- _Travail à faire_:
a) D'après l'extrait sur les couleurs dans l'industrie, de quelle couleur peint-on les murs quand la chaleur des fours gêne ?
b) Recopiez le passage de l'extrait sur les couleurs dans l'industrie qui va de « Désormais, dans l'industrie, les » à « élevée fatigue l'œil. », ces deux bornes comprises.

- _Extrait fourni_:
---+---

Désormais, dans l'industrie, les appartements, les édifices
publics, on tient compte du facteur de réflexion des teintes, car une brillance
trop élevée fatigue l'œil.
Si le plafond doit réfléchir beaucoup, murs et machines
auront un facteur de réflexion de 0,5, les murs avec deux bandes de teintes
différentes (blanc brillant, cote 0,8 ; jaune, vert et bleu pâle, 0,6 ;
bleu ciel, marron, 0,3 ; rouge, vert et bleu sombre, 0,15). Les contrastes
sont employés pour de grandes surfaces : teintes pâles, chaudes ;
pour les objets qu'y s'y trouvent : vives, claires et froides. Si la
chaleur gêne (fours), on illusionne les sens en colorant les murs de bleu
(froid) et les fours de rouge (chaud). Le travail prolongé demande la lumière
dite « du jour » ; il faut prendre pour les machines le gris
bleu, salissant et permettant un nettoyage facile par contraste. Exemples
(usines, labos) :
— murs (chauds) : chamois clair, beige
crème, ocre jaune pâle ;
— machines (froides) : vert clair, bleu
vert clair, bleu clair.

---+---

- _Données fournies_:

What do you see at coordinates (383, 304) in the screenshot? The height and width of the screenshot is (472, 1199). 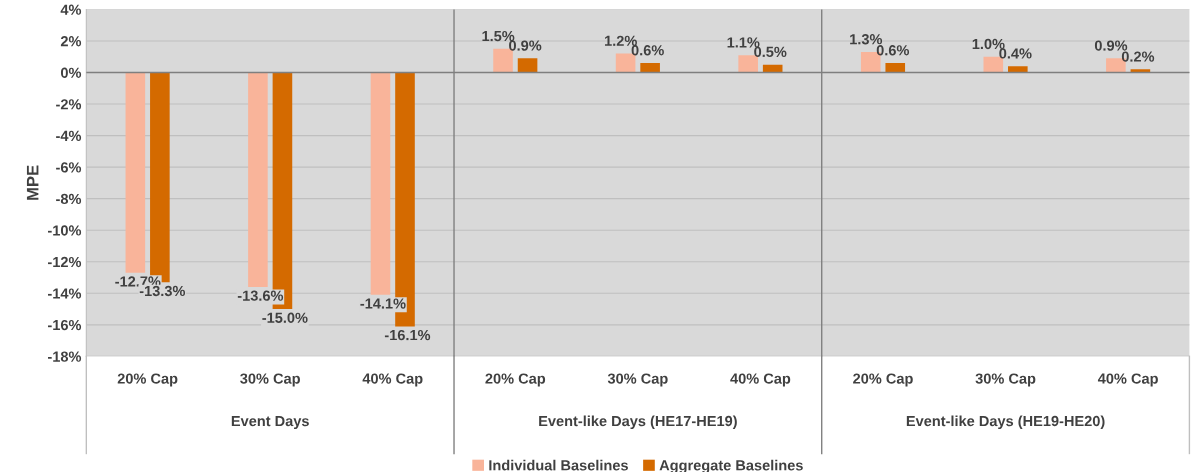 I see `data-label: -14.1%` at bounding box center [383, 304].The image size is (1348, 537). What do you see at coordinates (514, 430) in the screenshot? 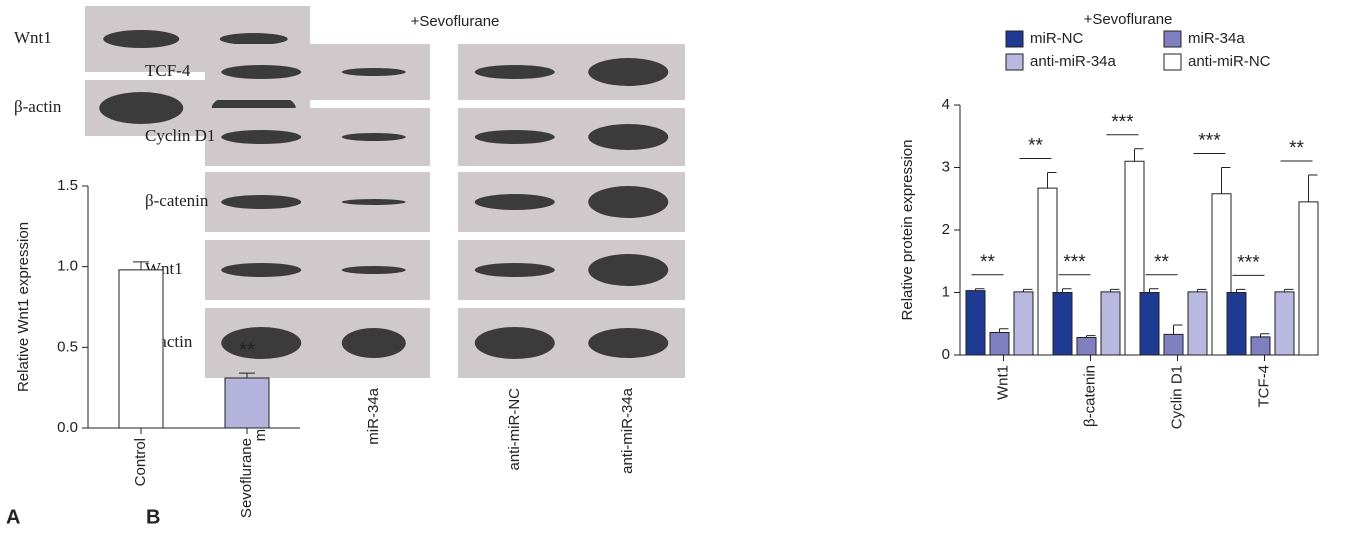
I see `lane-label: anti-miR-NC` at bounding box center [514, 430].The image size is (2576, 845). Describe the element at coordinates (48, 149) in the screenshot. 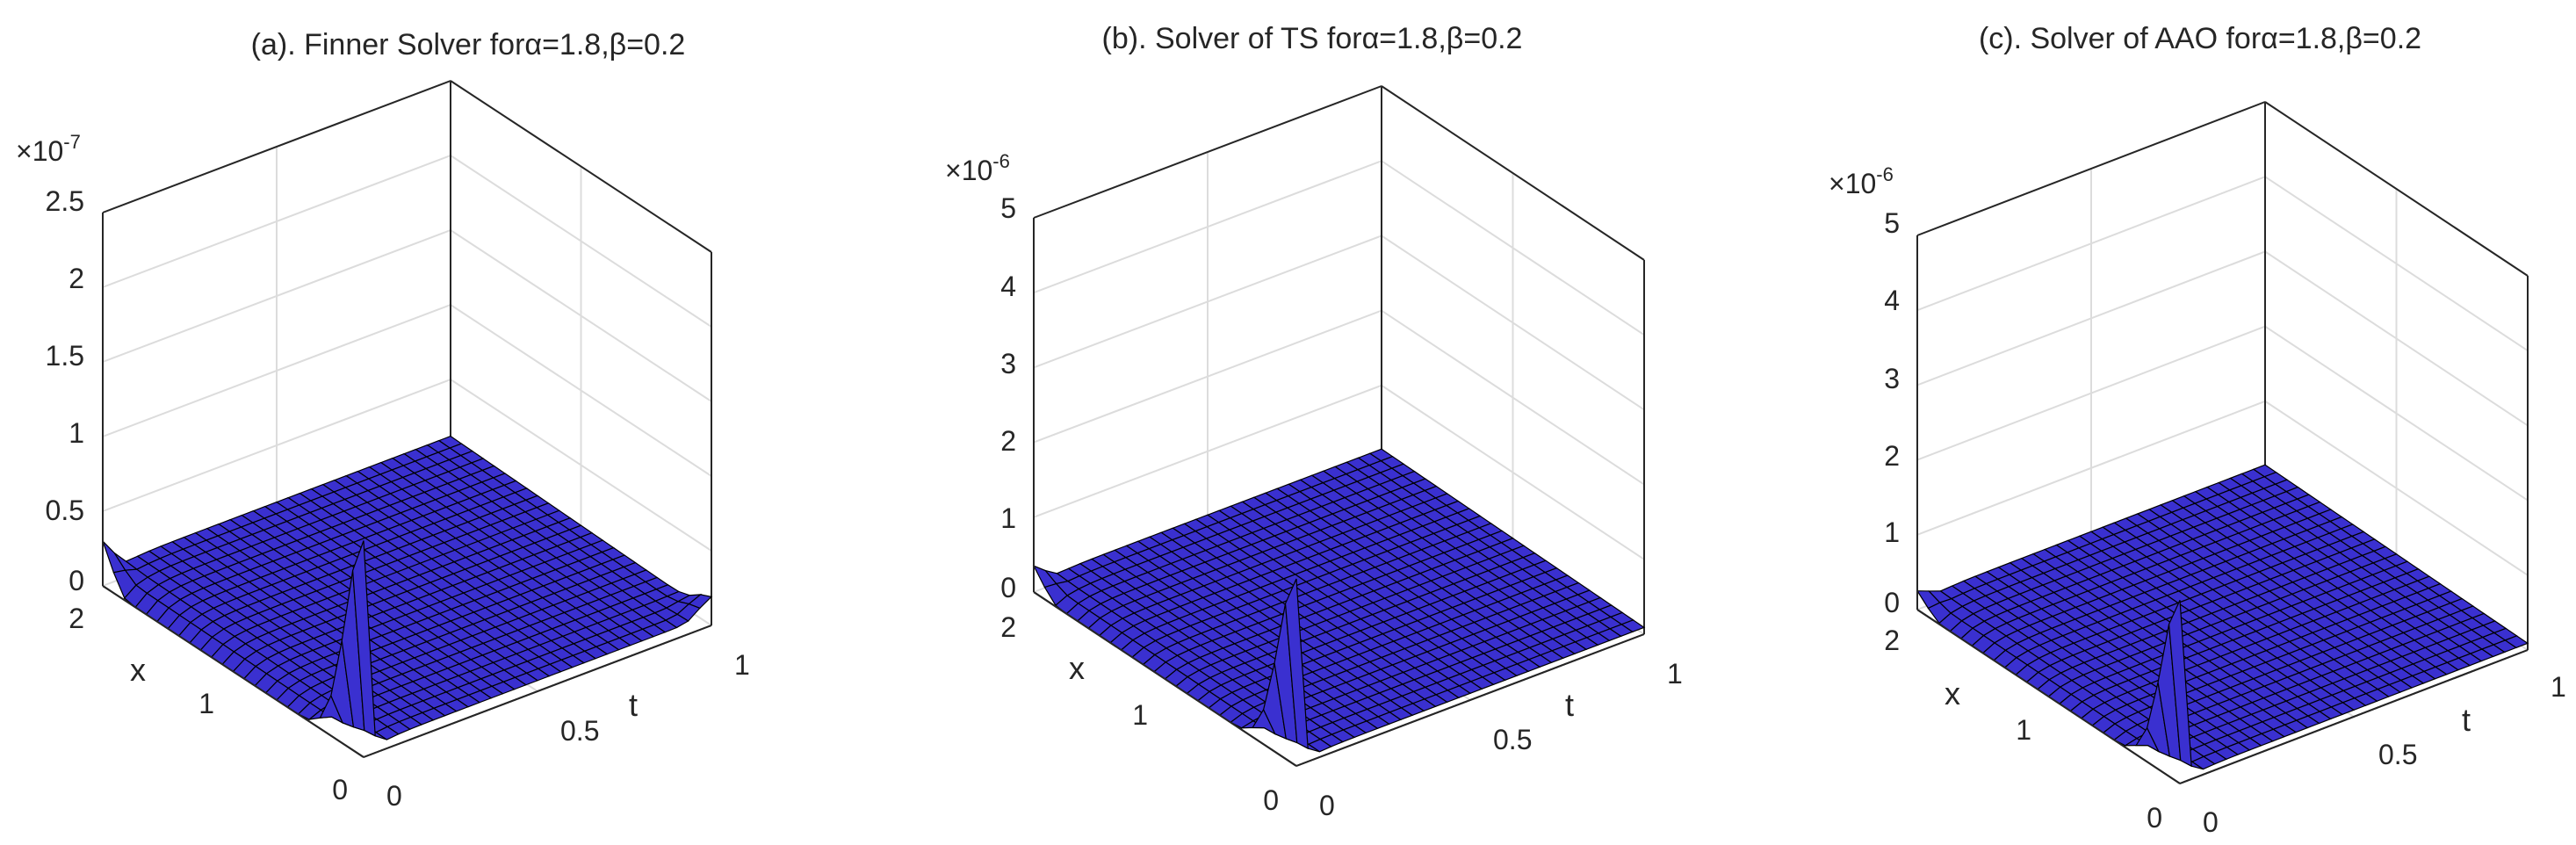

---+---

- _Réponses par point_:
a) En bleu, une teinte froide.

b)
Désormais, dans l'industrie, les appartements, les édifices
publics, on tient compte du facteur de réflexion des teintes, car une brillance
trop élevée fatigue l'œil.